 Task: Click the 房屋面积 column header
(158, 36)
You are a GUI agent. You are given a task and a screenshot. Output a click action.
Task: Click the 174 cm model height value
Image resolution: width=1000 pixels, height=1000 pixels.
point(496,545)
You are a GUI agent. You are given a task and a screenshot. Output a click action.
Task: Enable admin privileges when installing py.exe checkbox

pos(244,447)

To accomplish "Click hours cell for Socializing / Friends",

==

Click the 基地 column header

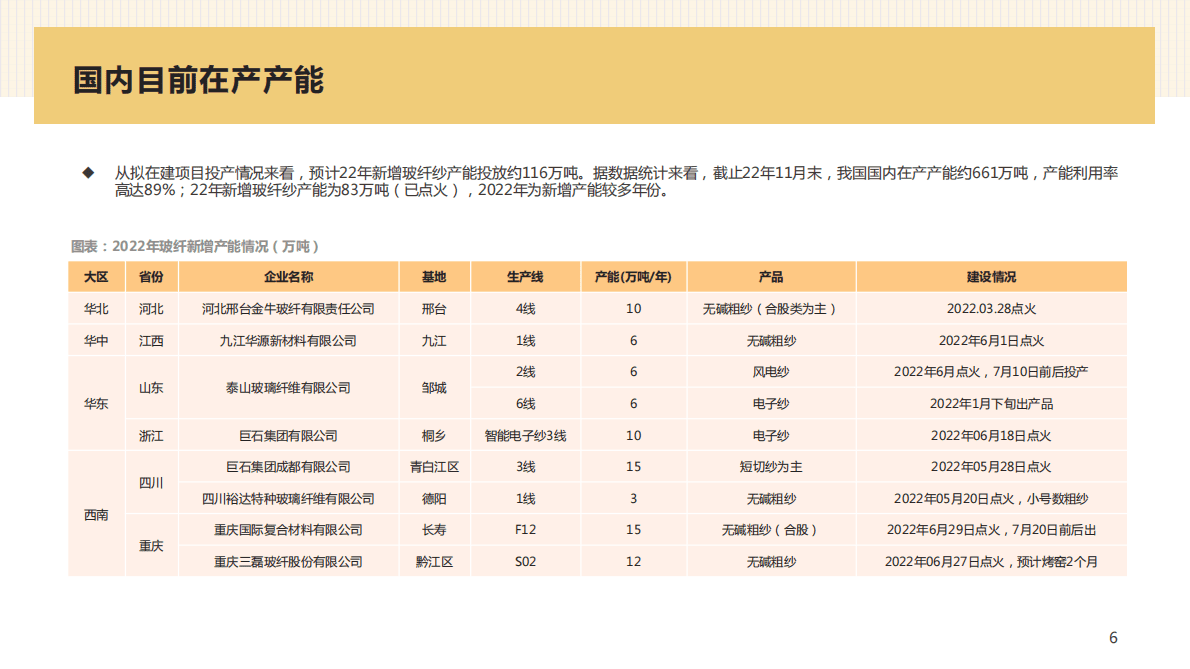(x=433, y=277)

About this exercise:
Give back the records above exactly, limited to the lines between the one holding "Task: Click the 174 cm model height value" and the one holding "hours cell for", inclusive.

Solution to this problem:
Task: Click the 174 cm model height value
Image resolution: width=1000 pixels, height=1000 pixels.
point(496,545)
You are a GUI agent. You are given a task and a screenshot. Output a click action.
Task: Enable admin privileges when installing py.exe checkbox

pos(244,447)

To accomplish "Click hours cell for Socializing / Friends",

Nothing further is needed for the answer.